== ASSIGNMENT ==
Please print the whole listing again, exactly as shown.

_____

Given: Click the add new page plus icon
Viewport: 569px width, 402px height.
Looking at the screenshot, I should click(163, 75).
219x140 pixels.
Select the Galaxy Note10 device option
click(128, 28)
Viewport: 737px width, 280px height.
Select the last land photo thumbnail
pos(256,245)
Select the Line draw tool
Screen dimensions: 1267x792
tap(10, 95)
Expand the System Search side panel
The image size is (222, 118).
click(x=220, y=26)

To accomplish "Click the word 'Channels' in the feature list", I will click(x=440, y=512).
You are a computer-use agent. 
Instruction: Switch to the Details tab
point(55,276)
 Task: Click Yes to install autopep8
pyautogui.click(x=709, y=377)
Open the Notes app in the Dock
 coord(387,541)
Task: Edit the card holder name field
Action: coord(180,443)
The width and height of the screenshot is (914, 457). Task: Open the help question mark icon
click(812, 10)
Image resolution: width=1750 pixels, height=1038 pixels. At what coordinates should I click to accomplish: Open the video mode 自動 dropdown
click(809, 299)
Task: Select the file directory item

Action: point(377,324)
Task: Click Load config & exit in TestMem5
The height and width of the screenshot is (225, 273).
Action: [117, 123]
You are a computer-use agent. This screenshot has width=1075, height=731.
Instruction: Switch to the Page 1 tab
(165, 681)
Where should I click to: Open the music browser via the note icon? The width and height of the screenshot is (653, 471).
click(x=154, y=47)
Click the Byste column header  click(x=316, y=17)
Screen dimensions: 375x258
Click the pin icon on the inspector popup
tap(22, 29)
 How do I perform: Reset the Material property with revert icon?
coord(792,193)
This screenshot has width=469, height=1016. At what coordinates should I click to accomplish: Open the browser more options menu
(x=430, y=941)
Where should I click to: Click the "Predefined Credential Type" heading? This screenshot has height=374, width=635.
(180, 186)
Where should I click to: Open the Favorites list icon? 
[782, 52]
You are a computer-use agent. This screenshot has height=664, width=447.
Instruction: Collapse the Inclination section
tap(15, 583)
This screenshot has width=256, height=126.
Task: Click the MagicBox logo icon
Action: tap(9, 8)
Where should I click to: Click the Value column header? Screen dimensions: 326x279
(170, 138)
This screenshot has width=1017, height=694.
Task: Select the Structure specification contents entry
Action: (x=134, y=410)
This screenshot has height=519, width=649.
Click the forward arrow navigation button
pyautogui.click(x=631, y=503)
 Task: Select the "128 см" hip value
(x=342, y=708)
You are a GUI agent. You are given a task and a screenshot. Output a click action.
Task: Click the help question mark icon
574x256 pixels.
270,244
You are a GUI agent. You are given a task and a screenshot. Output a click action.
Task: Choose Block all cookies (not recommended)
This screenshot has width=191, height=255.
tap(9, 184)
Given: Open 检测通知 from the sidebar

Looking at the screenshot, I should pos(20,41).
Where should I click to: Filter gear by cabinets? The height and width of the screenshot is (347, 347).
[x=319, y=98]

_____

== TASK OUTPUT ==
Given: Click the add new page plus icon
Viewport: 569px width, 402px height.
Looking at the screenshot, I should click(163, 75).
219x140 pixels.
Select the Galaxy Note10 device option
click(128, 28)
Viewport: 737px width, 280px height.
Select the last land photo thumbnail
pos(256,245)
Select the Line draw tool
Screen dimensions: 1267x792
tap(10, 95)
Expand the System Search side panel
The image size is (222, 118).
click(x=220, y=26)

To accomplish "Click the word 'Channels' in the feature list", I will click(x=440, y=512).
You are a computer-use agent. 
Instruction: Switch to the Details tab
point(55,276)
 Task: Click Yes to install autopep8
pyautogui.click(x=709, y=377)
Open the Notes app in the Dock
 coord(387,541)
Task: Edit the card holder name field
Action: coord(180,443)
The width and height of the screenshot is (914, 457). Task: Open the help question mark icon
click(812, 10)
Image resolution: width=1750 pixels, height=1038 pixels. At what coordinates should I click to accomplish: Open the video mode 自動 dropdown
click(809, 299)
Task: Select the file directory item

Action: point(377,324)
Task: Click Load config & exit in TestMem5
The height and width of the screenshot is (225, 273).
Action: [117, 123]
You are a computer-use agent. This screenshot has width=1075, height=731.
Instruction: Switch to the Page 1 tab
(165, 681)
Where should I click to: Open the music browser via the note icon? The width and height of the screenshot is (653, 471).
click(x=154, y=47)
Click the Byste column header  click(x=316, y=17)
Screen dimensions: 375x258
Click the pin icon on the inspector popup
tap(22, 29)
 How do I perform: Reset the Material property with revert icon?
coord(792,193)
This screenshot has width=469, height=1016. At what coordinates should I click to accomplish: Open the browser more options menu
(x=430, y=941)
Where should I click to: Click the "Predefined Credential Type" heading? This screenshot has height=374, width=635.
(180, 186)
Where should I click to: Open the Favorites list icon? 
[782, 52]
You are a computer-use agent. This screenshot has height=664, width=447.
Instruction: Collapse the Inclination section
tap(15, 583)
This screenshot has width=256, height=126.
Task: Click the MagicBox logo icon
Action: tap(9, 8)
Where should I click to: Click the Value column header? Screen dimensions: 326x279
(170, 138)
This screenshot has width=1017, height=694.
Task: Select the Structure specification contents entry
Action: (x=134, y=410)
This screenshot has height=519, width=649.
Click the forward arrow navigation button
pyautogui.click(x=631, y=503)
 Task: Select the "128 см" hip value
(x=342, y=708)
You are a GUI agent. You are given a task and a screenshot. Output a click action.
Task: Click the help question mark icon
574x256 pixels.
270,244
You are a GUI agent. You are given a task and a screenshot. Output a click action.
Task: Choose Block all cookies (not recommended)
This screenshot has width=191, height=255.
tap(9, 184)
Given: Open 检测通知 from the sidebar

Looking at the screenshot, I should pos(20,41).
Where should I click to: Filter gear by cabinets? The height and width of the screenshot is (347, 347).
[x=319, y=98]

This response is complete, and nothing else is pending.